Article and Preprint Databases
Physics Research Guide
American Astronomical Society
This is one of the main associations for professional astronomers based
anywhere the world. There are over 6,400 individual members. The web site
provides information about their journals, committees, divisions, meetings, career
services and more.
Astronomical Society of the Pacific (ASP)
Founded in 1889, the ASP is an international nonprofit scientific and
educational organization that works to increase the understanding and appreciation
of astronomy. They have become the largest general astronomy society in the world,
with members from over 70 nations. The education section is particularly
http://www.astrosociety.org/education.html, with some introductory overviews
and bibliographies that librarians might be interested in. Some of them are:
"Astronomy Education in the U.S.: An Overview," "Astronomy Education Bibliography,"
"Women in Astronomy: An Introductory Bibliography," and their "Astronomical
Pseudo-Science: A Skeptic's Bibliography."
Association of Universities for Research in Astronomy (AURA)
AURA is a consortium of universities, and educational and other non-profit institutions, that operates world-class astronomical observatories.
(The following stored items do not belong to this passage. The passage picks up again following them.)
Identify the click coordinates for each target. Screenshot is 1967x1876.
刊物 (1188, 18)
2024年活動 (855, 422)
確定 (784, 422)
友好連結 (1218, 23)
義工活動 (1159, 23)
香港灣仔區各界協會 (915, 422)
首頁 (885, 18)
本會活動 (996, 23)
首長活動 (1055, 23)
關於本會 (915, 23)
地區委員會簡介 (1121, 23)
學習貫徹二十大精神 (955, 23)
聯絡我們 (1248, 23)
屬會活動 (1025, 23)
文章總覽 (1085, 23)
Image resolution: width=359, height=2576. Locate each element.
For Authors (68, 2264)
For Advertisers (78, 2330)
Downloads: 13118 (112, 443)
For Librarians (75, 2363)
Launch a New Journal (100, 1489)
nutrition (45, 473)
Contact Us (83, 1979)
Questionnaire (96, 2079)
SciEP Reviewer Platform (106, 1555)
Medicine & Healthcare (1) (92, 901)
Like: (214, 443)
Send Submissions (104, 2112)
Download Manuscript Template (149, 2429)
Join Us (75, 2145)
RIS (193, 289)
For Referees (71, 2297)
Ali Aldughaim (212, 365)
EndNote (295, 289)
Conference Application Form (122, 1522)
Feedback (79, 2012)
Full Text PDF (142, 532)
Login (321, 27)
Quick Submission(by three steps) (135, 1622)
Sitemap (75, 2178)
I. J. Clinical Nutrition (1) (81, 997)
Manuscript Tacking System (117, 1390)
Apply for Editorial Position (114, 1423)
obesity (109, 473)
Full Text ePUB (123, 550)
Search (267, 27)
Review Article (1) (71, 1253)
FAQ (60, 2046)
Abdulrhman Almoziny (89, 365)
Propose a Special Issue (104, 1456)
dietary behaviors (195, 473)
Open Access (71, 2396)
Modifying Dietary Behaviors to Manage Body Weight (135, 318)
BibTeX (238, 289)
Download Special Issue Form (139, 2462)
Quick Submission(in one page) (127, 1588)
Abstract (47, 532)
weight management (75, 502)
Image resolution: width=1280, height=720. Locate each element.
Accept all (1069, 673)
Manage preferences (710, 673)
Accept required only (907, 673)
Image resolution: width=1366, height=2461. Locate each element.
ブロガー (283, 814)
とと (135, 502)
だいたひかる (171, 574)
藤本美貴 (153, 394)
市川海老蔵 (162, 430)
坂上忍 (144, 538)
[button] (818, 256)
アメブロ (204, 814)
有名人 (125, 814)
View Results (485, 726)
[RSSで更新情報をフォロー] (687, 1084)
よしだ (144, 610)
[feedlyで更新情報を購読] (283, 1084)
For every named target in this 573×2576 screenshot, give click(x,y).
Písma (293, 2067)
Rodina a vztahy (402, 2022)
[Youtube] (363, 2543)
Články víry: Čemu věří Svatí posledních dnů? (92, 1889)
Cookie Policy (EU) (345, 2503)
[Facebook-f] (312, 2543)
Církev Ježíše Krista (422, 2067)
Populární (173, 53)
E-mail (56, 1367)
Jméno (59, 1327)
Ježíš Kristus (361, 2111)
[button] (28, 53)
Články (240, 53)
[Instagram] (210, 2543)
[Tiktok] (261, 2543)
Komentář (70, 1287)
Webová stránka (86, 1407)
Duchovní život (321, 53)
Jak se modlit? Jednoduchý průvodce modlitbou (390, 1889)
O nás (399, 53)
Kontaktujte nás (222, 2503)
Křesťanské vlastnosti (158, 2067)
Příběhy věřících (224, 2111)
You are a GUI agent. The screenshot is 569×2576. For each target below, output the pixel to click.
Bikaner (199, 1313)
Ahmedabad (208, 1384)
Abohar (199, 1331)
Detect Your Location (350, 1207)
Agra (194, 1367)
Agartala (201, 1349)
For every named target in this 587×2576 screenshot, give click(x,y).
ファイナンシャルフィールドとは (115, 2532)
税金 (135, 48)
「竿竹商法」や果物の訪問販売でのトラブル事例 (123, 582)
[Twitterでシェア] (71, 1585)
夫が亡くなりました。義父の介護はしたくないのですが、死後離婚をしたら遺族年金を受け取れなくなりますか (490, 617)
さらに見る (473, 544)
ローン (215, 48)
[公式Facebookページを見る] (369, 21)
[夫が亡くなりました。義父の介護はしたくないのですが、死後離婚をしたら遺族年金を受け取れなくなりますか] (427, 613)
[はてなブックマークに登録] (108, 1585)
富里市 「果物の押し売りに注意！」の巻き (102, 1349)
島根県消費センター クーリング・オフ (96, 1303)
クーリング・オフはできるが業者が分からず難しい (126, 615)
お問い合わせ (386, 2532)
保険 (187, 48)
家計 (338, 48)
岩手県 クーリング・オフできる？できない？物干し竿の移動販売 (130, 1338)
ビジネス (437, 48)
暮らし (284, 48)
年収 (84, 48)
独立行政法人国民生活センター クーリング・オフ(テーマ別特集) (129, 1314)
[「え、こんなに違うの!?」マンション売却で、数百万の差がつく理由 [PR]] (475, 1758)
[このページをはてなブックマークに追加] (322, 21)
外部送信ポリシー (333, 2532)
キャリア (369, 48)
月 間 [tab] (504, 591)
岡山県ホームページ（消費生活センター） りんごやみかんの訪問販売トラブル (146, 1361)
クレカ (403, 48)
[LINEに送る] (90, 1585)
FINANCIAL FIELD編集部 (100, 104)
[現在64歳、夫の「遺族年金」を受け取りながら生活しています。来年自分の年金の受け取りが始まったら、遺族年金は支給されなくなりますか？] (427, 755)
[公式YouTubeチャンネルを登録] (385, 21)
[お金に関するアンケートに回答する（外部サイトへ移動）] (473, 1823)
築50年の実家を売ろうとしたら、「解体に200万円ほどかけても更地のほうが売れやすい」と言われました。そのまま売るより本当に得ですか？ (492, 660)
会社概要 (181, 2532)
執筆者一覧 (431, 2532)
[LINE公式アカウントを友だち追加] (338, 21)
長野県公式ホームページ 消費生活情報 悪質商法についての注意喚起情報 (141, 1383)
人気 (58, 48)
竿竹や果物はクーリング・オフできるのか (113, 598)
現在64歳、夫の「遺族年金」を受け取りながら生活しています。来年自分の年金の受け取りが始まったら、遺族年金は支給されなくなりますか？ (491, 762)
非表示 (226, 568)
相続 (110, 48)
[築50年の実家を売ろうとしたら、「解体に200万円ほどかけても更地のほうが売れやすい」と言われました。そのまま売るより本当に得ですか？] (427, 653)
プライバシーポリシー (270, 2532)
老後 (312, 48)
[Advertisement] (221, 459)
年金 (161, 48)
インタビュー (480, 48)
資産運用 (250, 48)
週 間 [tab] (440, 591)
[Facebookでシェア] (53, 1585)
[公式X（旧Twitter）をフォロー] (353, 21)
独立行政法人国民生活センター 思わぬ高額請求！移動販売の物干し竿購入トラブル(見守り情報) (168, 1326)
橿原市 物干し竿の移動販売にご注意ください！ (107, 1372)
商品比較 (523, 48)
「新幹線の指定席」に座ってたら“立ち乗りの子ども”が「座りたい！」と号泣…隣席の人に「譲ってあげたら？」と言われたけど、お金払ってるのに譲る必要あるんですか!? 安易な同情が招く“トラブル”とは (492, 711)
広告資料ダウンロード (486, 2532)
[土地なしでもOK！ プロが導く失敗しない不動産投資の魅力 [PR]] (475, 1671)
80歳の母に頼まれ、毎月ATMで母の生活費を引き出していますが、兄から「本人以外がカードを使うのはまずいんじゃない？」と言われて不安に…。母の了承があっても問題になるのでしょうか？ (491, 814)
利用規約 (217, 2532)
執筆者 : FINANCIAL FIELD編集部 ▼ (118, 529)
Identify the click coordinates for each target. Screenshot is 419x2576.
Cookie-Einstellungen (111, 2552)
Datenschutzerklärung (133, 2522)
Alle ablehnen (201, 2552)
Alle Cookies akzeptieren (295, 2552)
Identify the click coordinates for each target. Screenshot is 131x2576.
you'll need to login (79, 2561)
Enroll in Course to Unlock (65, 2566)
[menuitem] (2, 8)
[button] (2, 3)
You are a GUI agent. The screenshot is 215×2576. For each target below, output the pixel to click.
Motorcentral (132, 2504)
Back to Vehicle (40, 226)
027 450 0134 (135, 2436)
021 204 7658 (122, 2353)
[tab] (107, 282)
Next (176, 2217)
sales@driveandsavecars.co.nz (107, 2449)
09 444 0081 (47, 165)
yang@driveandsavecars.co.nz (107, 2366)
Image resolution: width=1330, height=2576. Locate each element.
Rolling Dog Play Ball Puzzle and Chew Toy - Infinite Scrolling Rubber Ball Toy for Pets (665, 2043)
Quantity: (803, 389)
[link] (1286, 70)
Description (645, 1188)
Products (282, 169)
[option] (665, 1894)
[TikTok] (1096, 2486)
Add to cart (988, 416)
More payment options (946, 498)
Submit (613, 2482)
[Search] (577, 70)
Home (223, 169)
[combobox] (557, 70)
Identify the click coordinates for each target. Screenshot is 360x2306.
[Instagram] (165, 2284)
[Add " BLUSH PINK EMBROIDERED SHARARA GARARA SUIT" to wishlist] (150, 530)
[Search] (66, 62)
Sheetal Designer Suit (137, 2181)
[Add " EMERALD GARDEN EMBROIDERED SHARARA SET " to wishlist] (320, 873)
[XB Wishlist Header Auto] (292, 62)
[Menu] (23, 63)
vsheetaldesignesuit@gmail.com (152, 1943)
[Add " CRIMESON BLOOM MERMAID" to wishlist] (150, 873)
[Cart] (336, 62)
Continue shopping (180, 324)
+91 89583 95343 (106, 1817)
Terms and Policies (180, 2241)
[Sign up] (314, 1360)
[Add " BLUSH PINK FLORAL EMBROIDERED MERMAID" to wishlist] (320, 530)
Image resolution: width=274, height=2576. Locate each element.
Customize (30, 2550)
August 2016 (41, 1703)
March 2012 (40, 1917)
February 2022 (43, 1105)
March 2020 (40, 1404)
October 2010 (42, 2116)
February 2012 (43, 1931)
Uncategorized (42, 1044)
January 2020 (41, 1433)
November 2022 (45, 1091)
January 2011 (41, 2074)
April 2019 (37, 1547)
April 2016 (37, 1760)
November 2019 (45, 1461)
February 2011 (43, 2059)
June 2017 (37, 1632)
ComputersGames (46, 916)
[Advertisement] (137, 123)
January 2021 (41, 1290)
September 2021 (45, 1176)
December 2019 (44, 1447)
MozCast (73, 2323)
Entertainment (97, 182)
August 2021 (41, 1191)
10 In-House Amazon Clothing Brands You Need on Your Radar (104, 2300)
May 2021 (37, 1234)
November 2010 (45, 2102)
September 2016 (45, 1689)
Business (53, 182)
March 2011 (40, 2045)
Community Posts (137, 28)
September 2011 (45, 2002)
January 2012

Its members include 39 U.S. Institutions and 7 international affiliates.
International Astronomical Union (IAU)
Founded in 1919. Promotes the science of astronomy in all its aspects through
international cooperation. Individual members number over 8,300 professional
astronomers from 66 countries. Serves as the internationally recognized authority
for assigning designations and names to celestial bodies and any surface features.
In other words, one can not purchase a name for a star and get it recognized in the
astronomical community --
The Royal Astronomical Society (UK)
Founded in 1820. Promotes the study of astronomy, solar-system science, geophysics and closely related branches of science.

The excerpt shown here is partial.